§ Work request
Which lines run from the one with "Viewport: 788px width, 549px" through the end of the data? Retype them exactly, without pictures.

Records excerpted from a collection
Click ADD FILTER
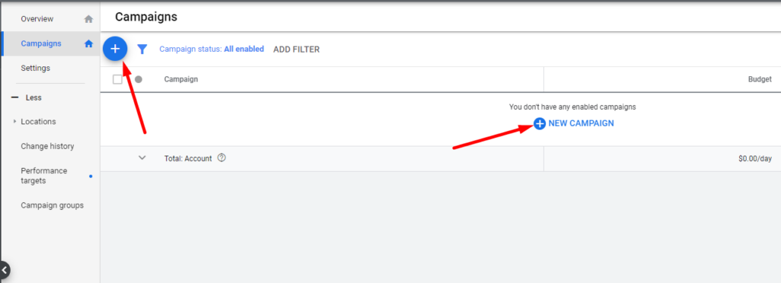This screenshot has height=283, width=781. pyautogui.click(x=297, y=50)
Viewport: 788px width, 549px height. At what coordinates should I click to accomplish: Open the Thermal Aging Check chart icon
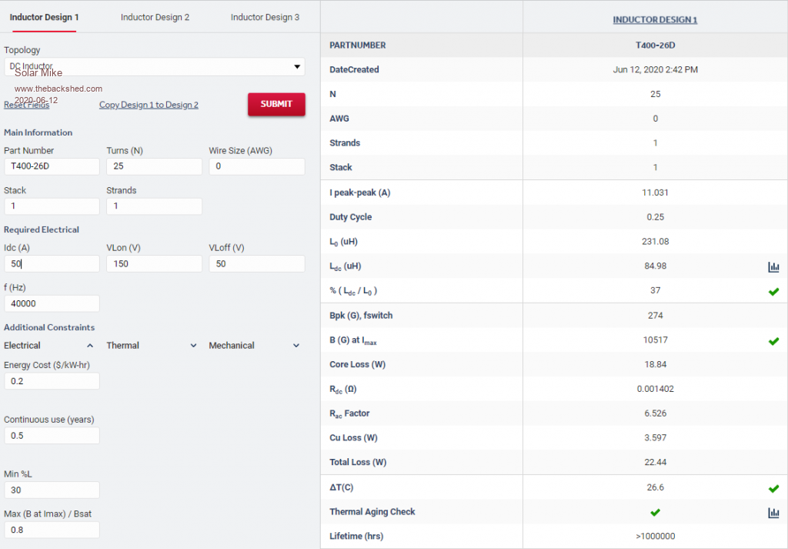[x=773, y=513]
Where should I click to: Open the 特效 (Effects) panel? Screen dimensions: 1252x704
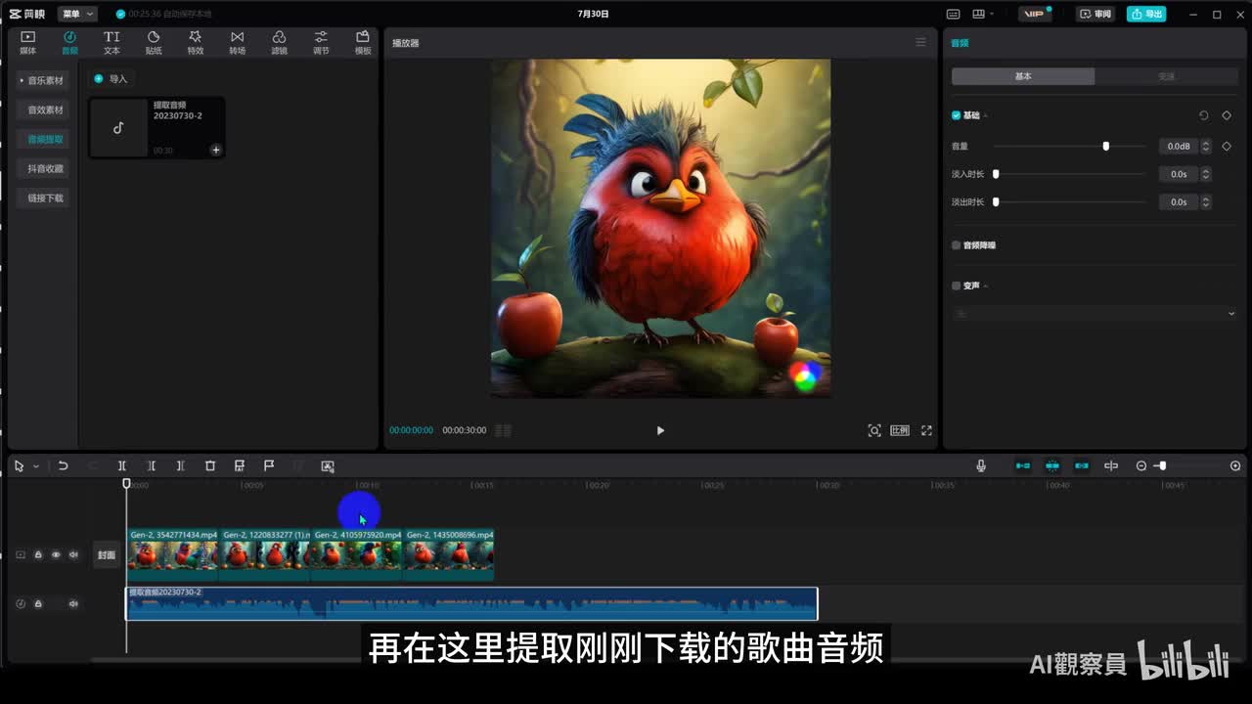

§ Solution to the problem
Viewport: 788px width, 549px height. At what coordinates should I click to accomplish: Open the Thermal Aging Check chart icon
[x=773, y=513]
Where should I click to: Open the 特效 (Effects) panel? Screen dimensions: 1252x704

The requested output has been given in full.